Covalent binding of isomeric benzo[a]pyrene diol-epoxides to DNA

Abstract

We have compared the abilities of two diol-epoxide derivatives of benzo[a]pyrene (B[a]P) to bind covalently to DNA in a simple in vitro system. Purified DNA in aqueous solution was allowed to react with (±)-7α, 8β-dihydroxy-9β, 10β-oxy-7,8,9,10-tetrahydroB[a]P (BPDE) or with (±)-9α, 10β-dihydroxy-7α,8α-oxy-7,8,9,10-tetrahydroB[a]P (reverse BPDE) to completion. After repurification of the DNA, binding was detected by fluorescence spectroscopy or by absorbance spectroscopy. Both BPDE and reverse BPDE but not their hydrolysis products exhibited binding which increased linearly with increasing diol epoxide concentration.
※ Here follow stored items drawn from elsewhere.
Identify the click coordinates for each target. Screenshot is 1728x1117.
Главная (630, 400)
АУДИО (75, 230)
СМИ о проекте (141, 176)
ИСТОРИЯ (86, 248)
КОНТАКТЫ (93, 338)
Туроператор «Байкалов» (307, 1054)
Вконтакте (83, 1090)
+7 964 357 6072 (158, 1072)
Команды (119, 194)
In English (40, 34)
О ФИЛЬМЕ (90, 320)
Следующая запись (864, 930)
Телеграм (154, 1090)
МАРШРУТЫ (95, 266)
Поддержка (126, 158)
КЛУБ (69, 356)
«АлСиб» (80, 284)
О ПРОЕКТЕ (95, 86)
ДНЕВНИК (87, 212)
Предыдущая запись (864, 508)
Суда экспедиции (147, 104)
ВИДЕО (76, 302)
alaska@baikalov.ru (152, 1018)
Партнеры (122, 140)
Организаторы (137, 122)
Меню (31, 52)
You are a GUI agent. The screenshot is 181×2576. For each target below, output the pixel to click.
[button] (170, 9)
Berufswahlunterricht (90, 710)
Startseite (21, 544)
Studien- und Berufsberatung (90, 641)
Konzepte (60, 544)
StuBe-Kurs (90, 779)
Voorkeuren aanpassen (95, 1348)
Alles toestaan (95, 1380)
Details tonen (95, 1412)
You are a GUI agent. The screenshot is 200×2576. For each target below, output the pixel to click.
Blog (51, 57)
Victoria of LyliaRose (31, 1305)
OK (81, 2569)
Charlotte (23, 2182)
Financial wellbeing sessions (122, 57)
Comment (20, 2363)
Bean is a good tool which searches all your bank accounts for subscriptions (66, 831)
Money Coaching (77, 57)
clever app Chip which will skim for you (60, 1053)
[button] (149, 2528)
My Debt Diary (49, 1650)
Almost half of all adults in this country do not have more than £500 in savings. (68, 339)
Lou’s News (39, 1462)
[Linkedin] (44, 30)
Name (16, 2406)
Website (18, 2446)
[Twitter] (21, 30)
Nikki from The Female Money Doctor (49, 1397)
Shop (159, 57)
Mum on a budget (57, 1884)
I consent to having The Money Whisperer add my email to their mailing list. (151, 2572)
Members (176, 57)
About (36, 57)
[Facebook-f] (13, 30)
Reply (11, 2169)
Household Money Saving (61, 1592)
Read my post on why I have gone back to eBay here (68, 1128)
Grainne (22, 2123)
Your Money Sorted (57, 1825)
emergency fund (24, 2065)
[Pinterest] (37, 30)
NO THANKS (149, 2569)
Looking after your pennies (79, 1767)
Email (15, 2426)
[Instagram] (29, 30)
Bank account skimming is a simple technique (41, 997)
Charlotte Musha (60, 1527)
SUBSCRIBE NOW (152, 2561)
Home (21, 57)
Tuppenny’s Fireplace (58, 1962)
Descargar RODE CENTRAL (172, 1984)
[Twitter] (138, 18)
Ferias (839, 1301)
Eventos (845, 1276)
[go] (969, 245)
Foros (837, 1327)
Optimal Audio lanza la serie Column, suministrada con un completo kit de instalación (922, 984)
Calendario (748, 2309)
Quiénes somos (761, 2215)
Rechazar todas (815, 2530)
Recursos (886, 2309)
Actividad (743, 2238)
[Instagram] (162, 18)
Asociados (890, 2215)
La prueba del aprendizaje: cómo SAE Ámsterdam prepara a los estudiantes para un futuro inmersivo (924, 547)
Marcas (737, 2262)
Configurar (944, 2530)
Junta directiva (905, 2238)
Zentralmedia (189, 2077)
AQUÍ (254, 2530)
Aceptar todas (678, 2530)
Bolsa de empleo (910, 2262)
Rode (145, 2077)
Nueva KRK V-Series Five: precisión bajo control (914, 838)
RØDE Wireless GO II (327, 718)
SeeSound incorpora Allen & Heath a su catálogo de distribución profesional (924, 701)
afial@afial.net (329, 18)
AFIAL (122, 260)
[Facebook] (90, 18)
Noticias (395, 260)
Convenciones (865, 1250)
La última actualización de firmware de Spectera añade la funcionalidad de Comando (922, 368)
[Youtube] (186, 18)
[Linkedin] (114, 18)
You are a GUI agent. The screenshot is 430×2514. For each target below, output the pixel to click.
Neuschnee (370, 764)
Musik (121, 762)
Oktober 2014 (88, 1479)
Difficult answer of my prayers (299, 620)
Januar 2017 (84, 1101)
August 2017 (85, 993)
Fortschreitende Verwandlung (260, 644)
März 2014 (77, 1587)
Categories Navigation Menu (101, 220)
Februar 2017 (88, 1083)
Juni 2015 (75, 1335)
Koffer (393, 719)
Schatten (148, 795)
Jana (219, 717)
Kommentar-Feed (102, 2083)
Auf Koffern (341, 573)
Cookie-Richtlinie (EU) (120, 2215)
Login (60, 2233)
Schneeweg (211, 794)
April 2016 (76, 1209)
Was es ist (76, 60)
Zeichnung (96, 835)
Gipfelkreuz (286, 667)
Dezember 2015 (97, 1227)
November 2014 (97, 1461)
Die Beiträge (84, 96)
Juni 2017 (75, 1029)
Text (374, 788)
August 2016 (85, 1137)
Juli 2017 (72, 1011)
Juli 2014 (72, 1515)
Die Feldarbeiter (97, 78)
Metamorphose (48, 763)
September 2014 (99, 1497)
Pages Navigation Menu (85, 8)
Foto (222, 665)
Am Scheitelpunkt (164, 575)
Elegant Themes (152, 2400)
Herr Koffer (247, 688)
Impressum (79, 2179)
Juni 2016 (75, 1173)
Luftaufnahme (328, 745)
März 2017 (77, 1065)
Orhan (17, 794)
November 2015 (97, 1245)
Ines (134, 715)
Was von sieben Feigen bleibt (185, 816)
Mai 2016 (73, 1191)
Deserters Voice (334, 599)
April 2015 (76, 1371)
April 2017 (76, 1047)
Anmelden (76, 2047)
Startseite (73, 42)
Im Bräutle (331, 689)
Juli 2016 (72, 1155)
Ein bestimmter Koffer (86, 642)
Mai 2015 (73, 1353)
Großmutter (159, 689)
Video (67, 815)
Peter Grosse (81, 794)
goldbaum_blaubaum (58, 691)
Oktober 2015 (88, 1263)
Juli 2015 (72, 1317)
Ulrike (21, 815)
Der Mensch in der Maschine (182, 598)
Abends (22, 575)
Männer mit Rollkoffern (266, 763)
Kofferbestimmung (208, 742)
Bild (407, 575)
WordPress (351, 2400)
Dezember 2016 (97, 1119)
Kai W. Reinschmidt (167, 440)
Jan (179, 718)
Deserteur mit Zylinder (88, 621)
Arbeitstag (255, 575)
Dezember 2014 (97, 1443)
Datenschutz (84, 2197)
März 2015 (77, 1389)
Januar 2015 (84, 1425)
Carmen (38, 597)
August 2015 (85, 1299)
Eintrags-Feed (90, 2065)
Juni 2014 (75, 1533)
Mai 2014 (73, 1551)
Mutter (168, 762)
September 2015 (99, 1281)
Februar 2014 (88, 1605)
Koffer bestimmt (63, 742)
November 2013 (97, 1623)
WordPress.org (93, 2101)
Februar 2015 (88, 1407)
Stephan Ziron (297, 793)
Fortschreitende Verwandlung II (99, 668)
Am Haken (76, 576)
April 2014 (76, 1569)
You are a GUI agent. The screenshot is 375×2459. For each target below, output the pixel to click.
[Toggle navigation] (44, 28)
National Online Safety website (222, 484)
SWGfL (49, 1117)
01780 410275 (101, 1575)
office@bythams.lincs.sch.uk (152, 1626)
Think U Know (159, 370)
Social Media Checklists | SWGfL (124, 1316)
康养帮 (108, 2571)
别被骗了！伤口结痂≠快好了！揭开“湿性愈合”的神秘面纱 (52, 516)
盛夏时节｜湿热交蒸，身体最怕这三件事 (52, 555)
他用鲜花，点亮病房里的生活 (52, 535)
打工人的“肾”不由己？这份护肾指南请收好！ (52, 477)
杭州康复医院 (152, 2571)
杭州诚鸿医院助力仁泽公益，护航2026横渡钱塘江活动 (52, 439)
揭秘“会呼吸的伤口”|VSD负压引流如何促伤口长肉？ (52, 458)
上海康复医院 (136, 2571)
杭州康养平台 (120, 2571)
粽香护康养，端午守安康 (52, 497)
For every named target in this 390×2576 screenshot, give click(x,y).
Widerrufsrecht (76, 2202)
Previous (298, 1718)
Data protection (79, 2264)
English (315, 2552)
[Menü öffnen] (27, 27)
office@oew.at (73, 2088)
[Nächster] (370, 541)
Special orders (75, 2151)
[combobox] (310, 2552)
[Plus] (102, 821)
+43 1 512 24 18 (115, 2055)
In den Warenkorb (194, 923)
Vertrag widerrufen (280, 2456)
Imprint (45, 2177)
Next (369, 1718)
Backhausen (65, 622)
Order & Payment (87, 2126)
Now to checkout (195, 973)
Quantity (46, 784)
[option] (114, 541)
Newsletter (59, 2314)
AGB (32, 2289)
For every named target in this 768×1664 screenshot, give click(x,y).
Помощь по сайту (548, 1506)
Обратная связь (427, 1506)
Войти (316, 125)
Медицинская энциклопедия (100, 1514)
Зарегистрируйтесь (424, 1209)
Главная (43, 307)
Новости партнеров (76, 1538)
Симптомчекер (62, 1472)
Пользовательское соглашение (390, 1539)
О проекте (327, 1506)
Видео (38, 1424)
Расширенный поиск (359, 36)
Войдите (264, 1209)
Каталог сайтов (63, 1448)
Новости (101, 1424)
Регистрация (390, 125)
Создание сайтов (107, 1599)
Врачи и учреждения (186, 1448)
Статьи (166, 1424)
When DNA modified by reverse BPDE was enzymatically hydrolysed, two major fluorescent deoxyribonucleoside-adducts were detected by reverse phase h.p.l.c. These were separable from the major adduct obtained from BPDE-modified DNA and from the major products obtained by hydrolysis of reverse BPDE in the absence of DNA. Absorbance and fluorescence spectroscopy of modified native DNA suggested that the pyrene nucleus of reverse BPDE but not of BPDE was intercalated in the DNA double helix. This suggestion was supported by fluorescence-quenching studies. In the presence of increasing DNA concentrations, covalent binding of both diol epoxides increased towards an apparent maximum. Double reciprocal analysis of the data indicated a maximum binding level of ∼5% of the total dose for BPDE and 4% for reverse BPDE. This suggests that for both diol epoxides the ratio of the rate constants for covalent binding and for DNA-enhanced hydrolysis are nearly the same. Covalent binding of reverse BPDE to DNA was effectively blocked by low concentrations of Mg ²⁺ , suggesting that formation of a non-covalent intercalation complex may be a prerequisite for covalent reaction.